= EXERCISE DETAILS =
What is needed is an exact copy of the lines in the listing below, from the one with "Task: Select Manage" up to and including the one with "Sort by the", with no other lines.

*** Opening of DATASET ENTRIES ***

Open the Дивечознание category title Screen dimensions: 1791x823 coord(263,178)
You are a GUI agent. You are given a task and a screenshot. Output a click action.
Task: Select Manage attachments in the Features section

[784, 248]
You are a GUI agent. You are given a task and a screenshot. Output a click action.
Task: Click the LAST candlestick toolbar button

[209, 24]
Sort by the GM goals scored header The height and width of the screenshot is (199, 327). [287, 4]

*** Close of DATASET ENTRIES ***
*** Opening of DATASET ENTRIES ***

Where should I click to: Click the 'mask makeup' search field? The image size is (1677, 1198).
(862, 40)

*** Close of DATASET ENTRIES ***

= ANSWER TO THIS PROBLEM =
Task: Select Manage attachments in the Features section

[784, 248]
You are a GUI agent. You are given a task and a screenshot. Output a click action.
Task: Click the LAST candlestick toolbar button

[209, 24]
Sort by the GM goals scored header The height and width of the screenshot is (199, 327). [287, 4]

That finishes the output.